• Selected text:
*-*-*
INTRODUCTION

The Church’s Year, as it has been known for many centuries throughout Christendom, is characterised, first, by the weekly festival of the Lord’s Day (a feature which dates from the dawn of the Church’s life and the age of the Apostles) and, secondly, by the annual recurrence of fasts and festivals, of certain days and certain seasons of religious observance. These latter emerged, and came to find places in the Kalendar at various periods.

In order of time the season of the Pascha, the commemoration of the death, and, subsequently, of the resurrection of the Saviour, is the first of the annual observances to appear in history. Again, at an early date local commemorations of the deaths of victims of the great persecutions under the pagan Emperors were observed yearly. And some of these (notably those who suffered at Rome) gradually gained positions in the Church’s Year in regions remote from the places of their origin. Speaking generally, little as it might be thought probable beforehand, it is a fact that martyrs of local celebrity emerge in the history of the Kalendar at an earlier date than any but the most eminent of the Apostles (who were also martyrs), and earlier than some of the festivals of the Lord Himself. The Kalendar had its origin in the historical events of the martyrdoms.
*-*-*
• Collected material:
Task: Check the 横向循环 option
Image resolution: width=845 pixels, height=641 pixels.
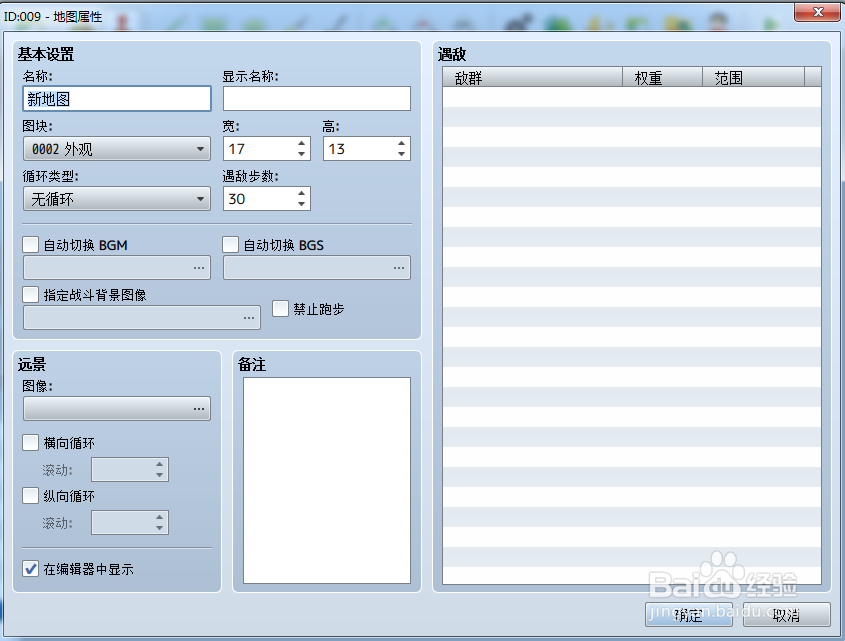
*-*-*
• Tasks:
**a.** Set down the stretch of the introduction on the Church's Year from "INTRODUCTION" through "at various periods.".
**b.** Answer these questions from the introduction on the Church's Year:
(i) What weekly festival is named as a feature of the Church's Year?
(ii) Which season is the first of the annual observances to appear in history?
(iii) Where did the most notable of the martyrs who gained positions in regions remote from their origin suffer?
The data is not needed for what comes next.

• Complete answers:
**a.**
INTRODUCTION

The Church’s Year, as it has been known for many centuries throughout Christendom, is characterised, first, by the weekly festival of the Lord’s Day (a feature which dates from the dawn of the Church’s life and the age of the Apostles) and, secondly, by the annual recurrence of fasts and festivals, of certain days and certain seasons of religious observance. These latter emerged, and came to find places in the Kalendar at various periods.

**b.**
(i) The Lord's Day.
(ii) The season of the Pascha.
(iii) At Rome.